Unsolicited Advice from an (Almost) Empty Nester

My stepson moved into his first apartment last weekend, and to be honest, we’ve all been counting down the days!  My husband and I downsized from a four-bedroom to a two-bedroom home in anticipation of becoming empty-nesters, and well, it turned out to be a little premature…we’ve been in very close quarters this summer.  My stepson made his final trip to the house on Friday night to pick up the last few items, and it finally set in that the sweet little six-year-old I fell in love with is all grown up.
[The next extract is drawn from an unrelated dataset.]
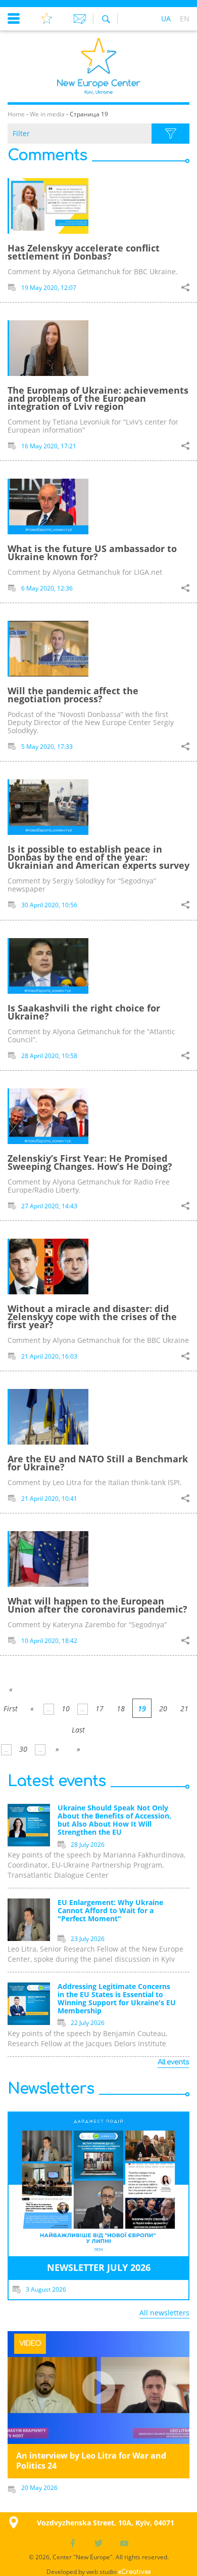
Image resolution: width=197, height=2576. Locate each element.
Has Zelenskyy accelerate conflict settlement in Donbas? (84, 252)
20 (163, 1708)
God is always on time, and as I tried to process how exactly to share my thoughts about this transition season, He blessed me with some wisdom from one of my favorite stepmom coaches and authors, Gayla Grace.  She spoke at a conference this past weekend, and as part of her session, shared a “to don’t” list – and encouraged us to make our own.  I don’t know about you, but there’s times I want to go back five or ten years (or ten minutes!) and be like, “Hey, you don’t really want to do that…”  So, without further ado, here are my to-dont’s.

Don’t wish away the seasons.  I remember sitting on the back porch with my husband one night, and reminiscing about how we couldn’t wait for the previous year to be over.  The funny thing was, the next year turned out to be even worse!  When you can’t get along with your husband’s ex and you’re struggling to make ends meet with child support, it’s hard to imagine not counting down to your stepkid’s 18th birthday.  I would be lying if I told you that my stepmom journey got easier…it just got different, and more importantly, so did I.  It’s no fun being in the middle of a hard season, or one hard season of many – but if your only focus is getting to the other side, you will miss out on all that God is doing inside of you along the way.

Don’t miss out on the big moments.  I don’t believe there’s any right or wrong answer as to how involved a stepmom should be in the lives of her stepkids.  (I bet you could ask ten strangers right now, and you’d probably get close to ten different answers!)  For some stepmoms, taking a step back at school or extracurriculars is appropriate to keep the peace, while for others, those same activities require all hands on deck.  No matter where you’re at on that spectrum, I encourage you to be present for the major life events…for your stepkids, and for yourself.  You’ve earned it.

Don’t give up on your stepkids.  I wish I could shout this from the rooftops: keep showing up.  Be annoyingly consistent when it comes to your stepkids, even when your desire to be a part of their lives isn’t reciprocated.  My stepdaughter will tell you that even though she pushed her dad away at times, she remembers that he was always there.  If you and your husband are dealing with the effects of Parental Alienation Syndrome, you are not alone.  I want you to hear that it’s never too late to develop a positive, healthy relationship with those kiddos…but sometimes it can take time and distance from both homes for our stepkids to gain clarity.

Don’t blame everything (or everyone) else.  I often hear stepmoms make comments about how things would be better, or easier, if the husband, ex-wife or stepkids would change.  I say this in all love: the buck stops with you, stepmomma.  While you’re praying for God to change their hearts, how about praying for Him to change your own?  I challenge you to become a victor in the midst of your circumstances, not a victim.  Stepfamily life is for the birds some days, but you and I have the opportunity to step up and be the change that our blended families so desperately need.

Don’t set expectations.  This little nugget is courtesy of my husband.  He watched me struggle early in my stepmom journey when blended family life didn’t quite match the image of marriage and kids in my head.  I remember saying to him at one point, “I didn’t know it was going to be like this!”  Contrary to popular opinion, most stepmoms have no idea what they are getting themselves into when they marry a man with kids.  I have had  to learn to let go of my expectations, and embrace the beautiful mess in front of me.  Instead of focusing on what isn’t, I encourage you to cultivate what is.  Celebrate the season, make new traditions, and most of all, give yourself some grace.

Hope deferred makes the heart sick, but a longing fulfilled is a tree of life. – Proverbs 13:12

If you haven’t already seen my Instagram, this stepmom’s journey took a slight detour over the past few weeks!  As my stepson prepared to move out, my stepdaughter asked to move back in while she prepares for her next season.  (I legit had a queen bed in the middle of our living room for a few weeks.)  I’ve read this verse before, but as I think about going from an (almost) empty-nester to having my stepdaughter back home, I believe that maybe instead of hope deferred, it was hope misplaced.  You never know where life is going to take you, stepmomma…so don’t forget to take Jesus with you.